John's legacy is not just in what he achieved, but in the manner in which he achieved it. He was an heir to the physiological tradition of pharmacology and, having watched the molecular biology revolution unfold from the sidelines, retained confidence in bioassays as an engine for the generation of new ideas and discoveries throughout his life.
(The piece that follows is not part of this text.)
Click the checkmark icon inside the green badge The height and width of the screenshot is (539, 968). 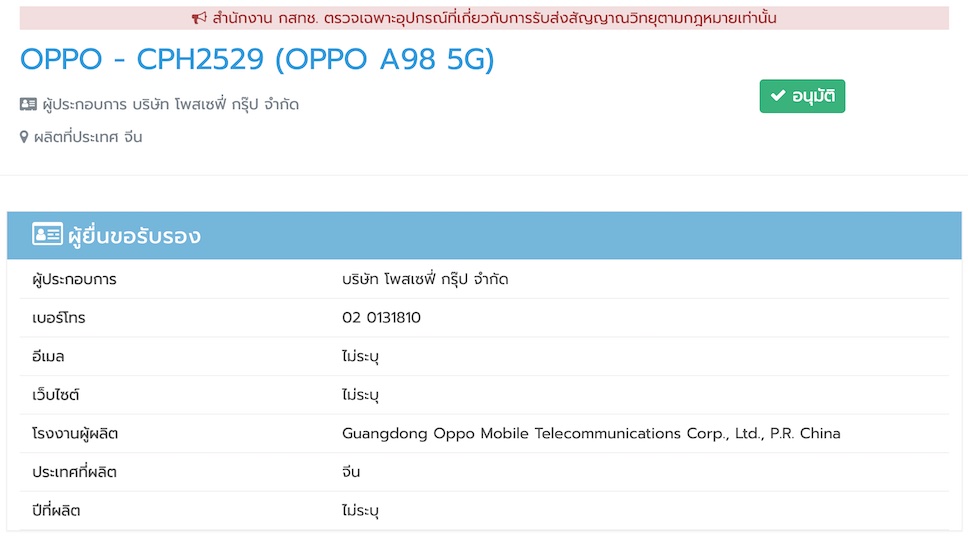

John created and moulded a generation of pharmacologists, gathered from many different countries, all captivated and inspired by his curiosity, his desire and his understanding of the research process. His phrases such as “Never ignore the unusual” and “Always do the simple experiment first” summed up his research ethics, and these phrases have been inherited by his willing students to inspire a new generation of pharmacologists.

On receiving his Nobel Prize, John said that he disagreed with those who said that the major discoveries had been made. There were still plenty of things to discover, he said; the trick is to find the right path from one to the other. Like John's vision and achievements, his message resonates as much now, if not more, in the field of drug discovery as it did then.